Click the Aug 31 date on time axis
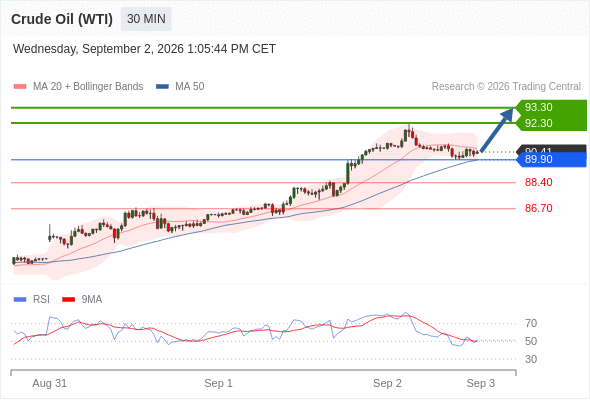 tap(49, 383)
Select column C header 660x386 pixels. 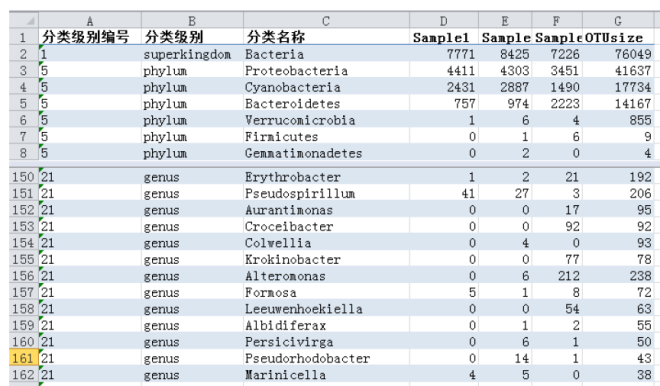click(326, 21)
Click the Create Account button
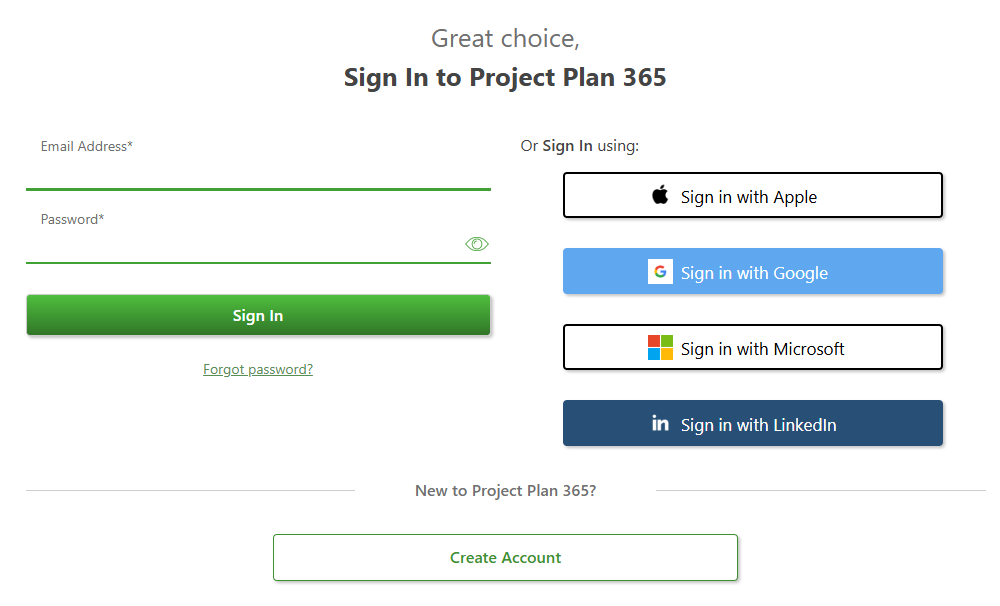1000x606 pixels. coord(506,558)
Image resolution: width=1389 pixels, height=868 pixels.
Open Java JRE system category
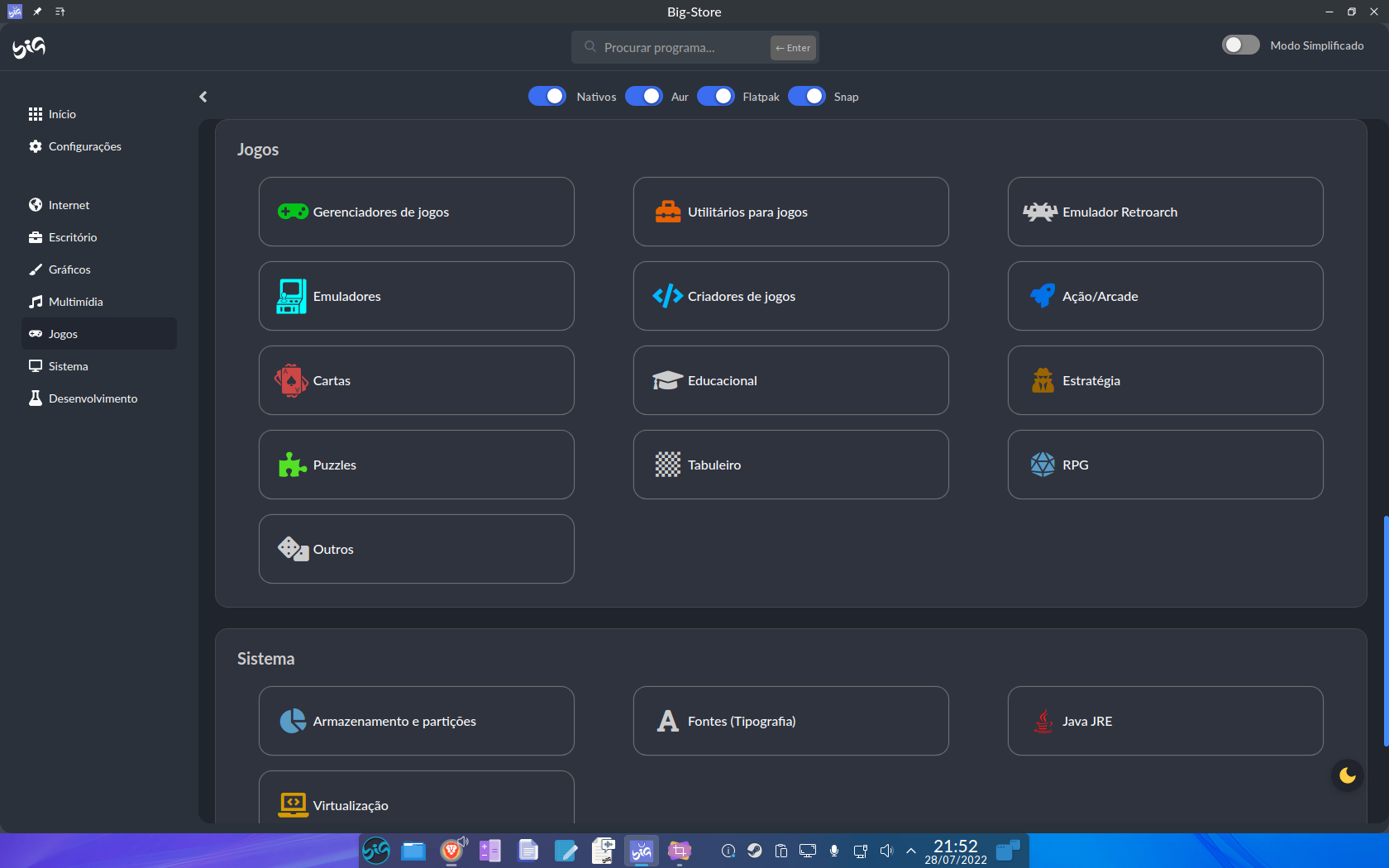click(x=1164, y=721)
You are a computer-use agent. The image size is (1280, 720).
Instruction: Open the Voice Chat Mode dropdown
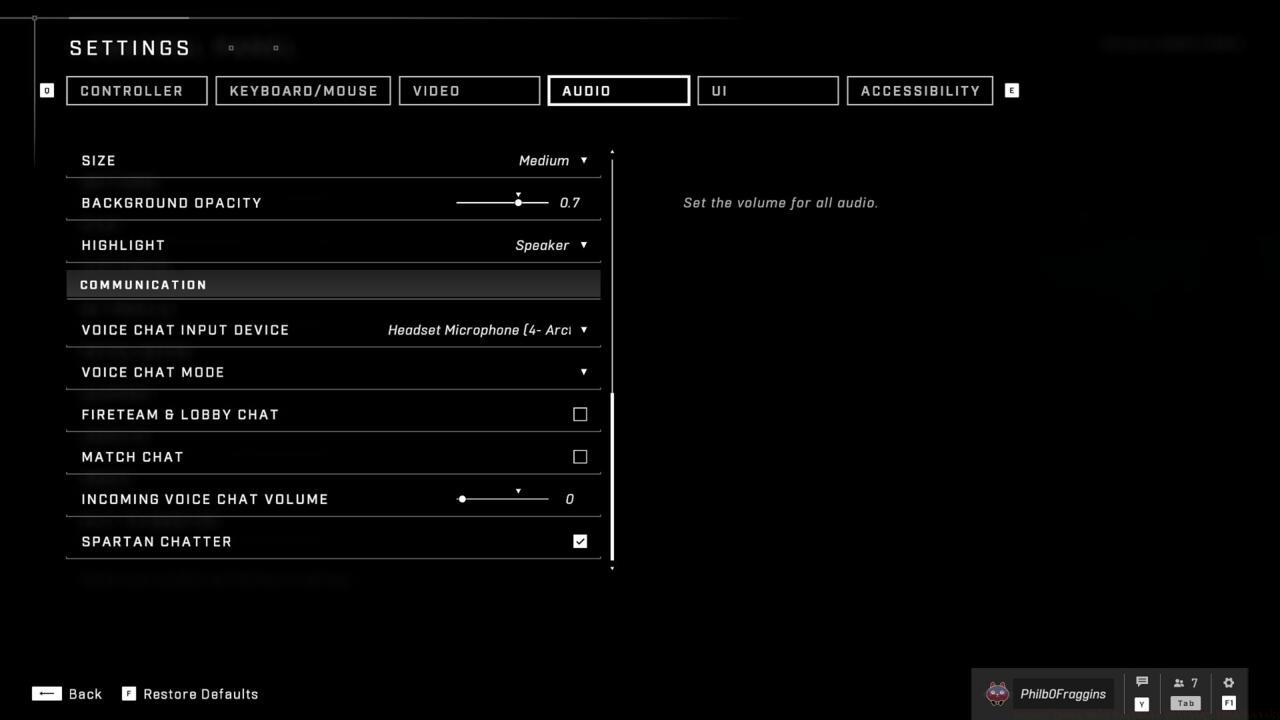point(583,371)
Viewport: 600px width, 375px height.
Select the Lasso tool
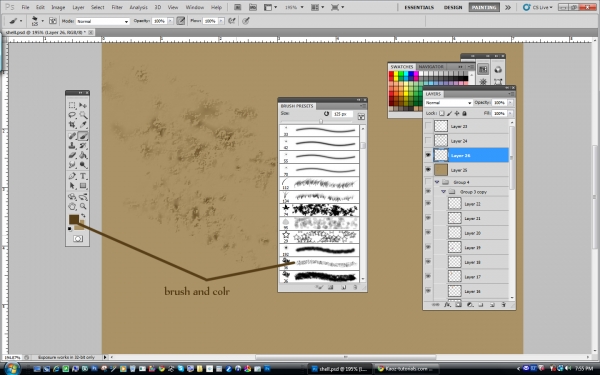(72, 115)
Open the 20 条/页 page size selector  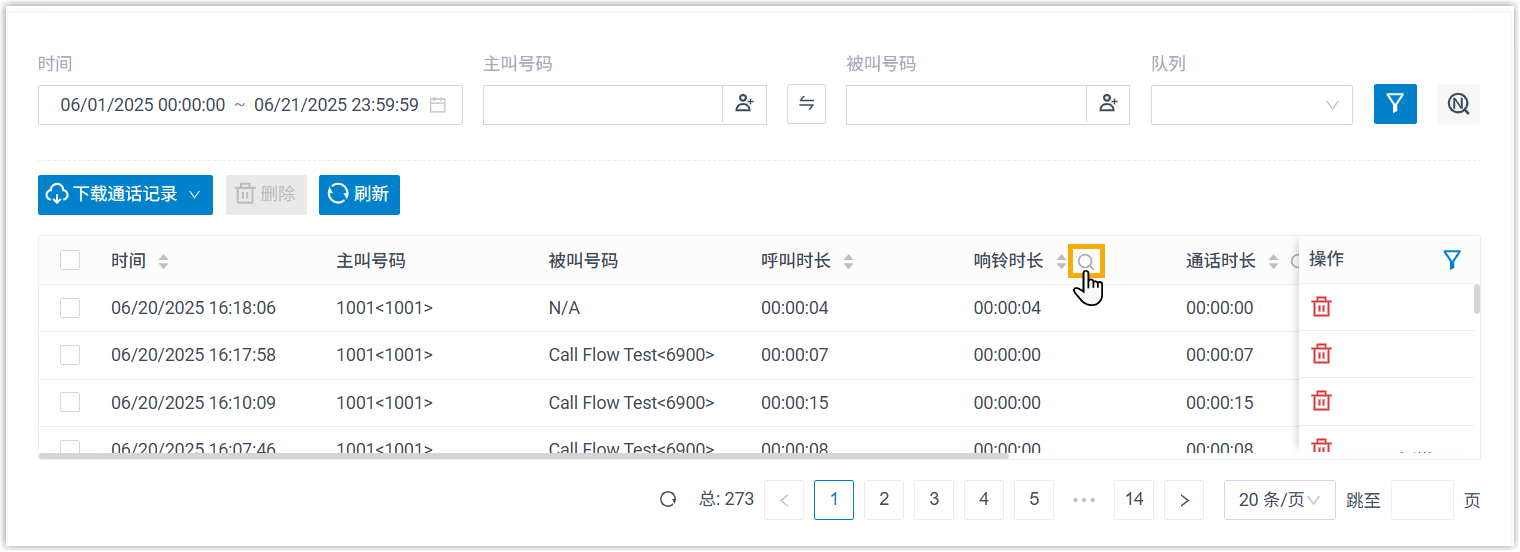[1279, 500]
•••
• _Work required_
If a line in the entries holds the string "height", count it, then state the total and nothing more.

• _Exercise response_
2